Tsarnaev was shot in the throat and had tongue damage, said a source close to the investigation, speaking on condition of anonymity.

“We don’t know if we’ll ever be able to question the individual,” Menino told ABC. He did not elaborate.

Tsarnaev will be defended by the Federal Public Defender Office, which had yet to issue any public statements on the case.

Investigators were seeking a motive for the Boston Marathon bombings and whether others were involved besides the ethnic Chechen brothers they suspect carried out the attacks.

The two brothers may have been readying for a second attack at the time of the shootout, Davis told CBS. Early indications were that the brothers acted alone, Davis and other officials said.

When police were able to move in after the hail of bullets stopped, they found unexploded devices littering the street and one in the carjacked SUV that the brothers had been driving. The devices contained the same type of shrapnel used in the marathon bombs.

Tamerlan Tsarnaev traveled to Moscow in January 2012 and spent six months in the region, a law enforcement source said. It was unclear if he could have had contact with terrorist Islamist groups in southern Russia’s restive Caucasus region.

A group leading an Islamist insurgency against Russia said on Sunday it was not at war with the United States, distancing itself from last week’s Boston bombing.

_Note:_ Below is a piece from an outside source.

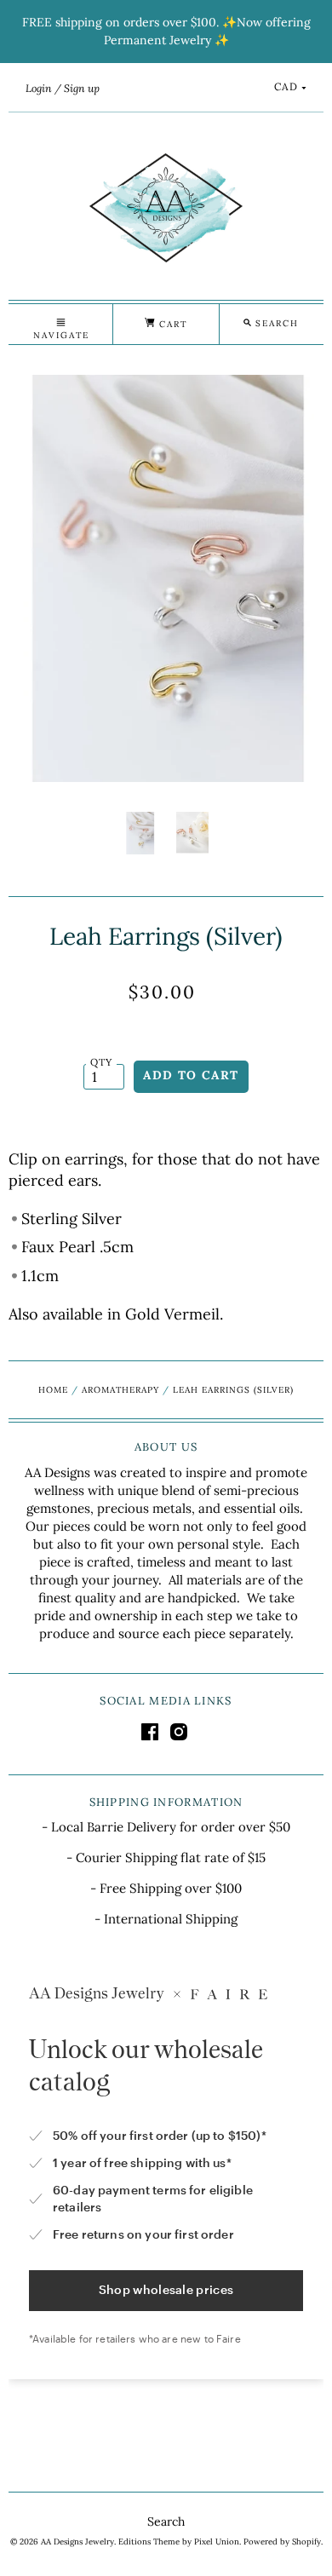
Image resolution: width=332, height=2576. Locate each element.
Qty (101, 1061)
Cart (171, 324)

The insurgency is rooted in two separatist wars that Russian troops waged against Chechen separatists following the fall of the Soviet Union.

The role of the FBI is also being questioned after the agency said it had interviewed Tamerlan in 2011 after Russian security services raised concerns he followed radical Islam. The FBI said it did not find any “terrorism activity” at that time.

The bombings prompted contact between the U.S. and Russia, and the Kremlin said on Saturday the presidents of both countries agreed by telephone to increase cooperation on counterterrorism.